Stored records:
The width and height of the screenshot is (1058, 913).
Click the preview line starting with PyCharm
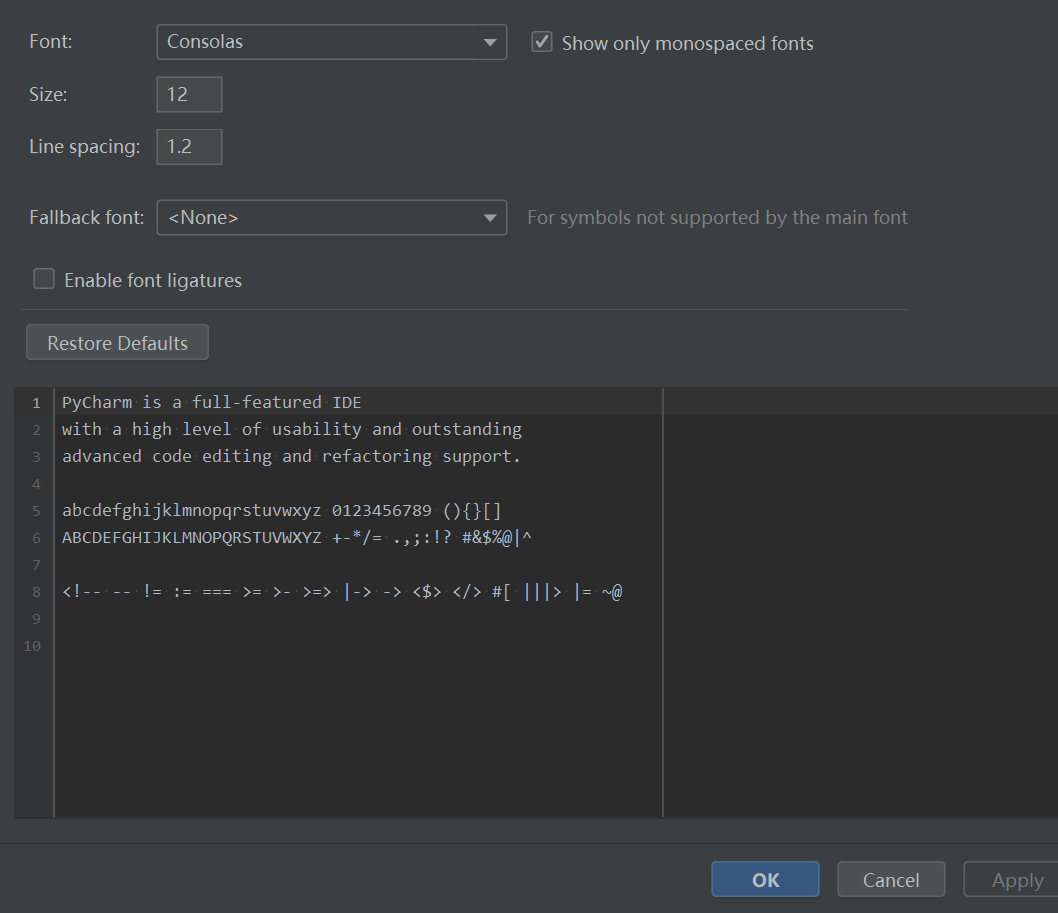tap(211, 403)
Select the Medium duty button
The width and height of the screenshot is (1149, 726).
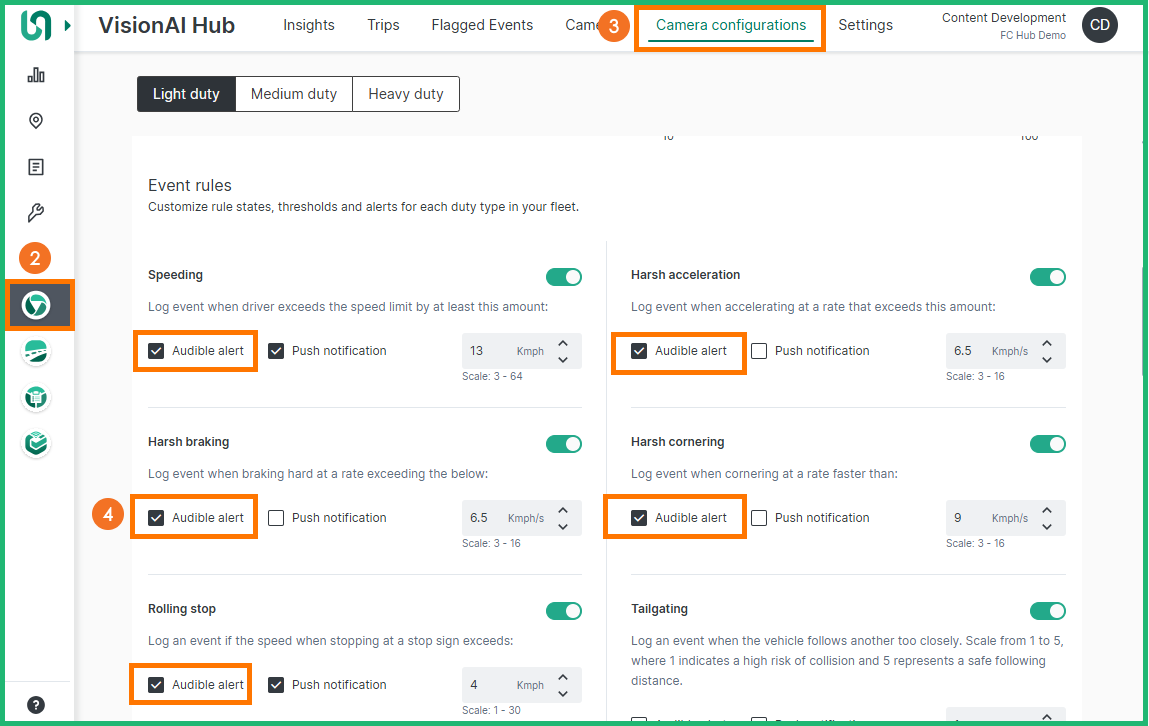[x=293, y=94]
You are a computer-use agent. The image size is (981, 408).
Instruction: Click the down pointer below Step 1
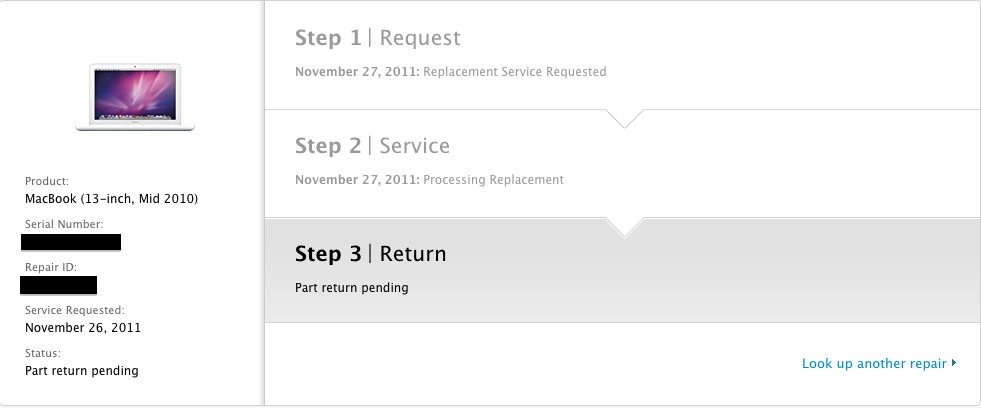coord(624,118)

> Exercise instructions
Copy the records above exactly. Do not carry any picture into the copy.

> Solution to the problem
The width and height of the screenshot is (1058, 913).
Click the preview line starting with PyCharm
tap(211, 403)
Select the Medium duty button
The width and height of the screenshot is (1149, 726).
[x=293, y=94]
You are a computer-use agent. The image size is (981, 408).
Instruction: Click the down pointer below Step 1
coord(624,118)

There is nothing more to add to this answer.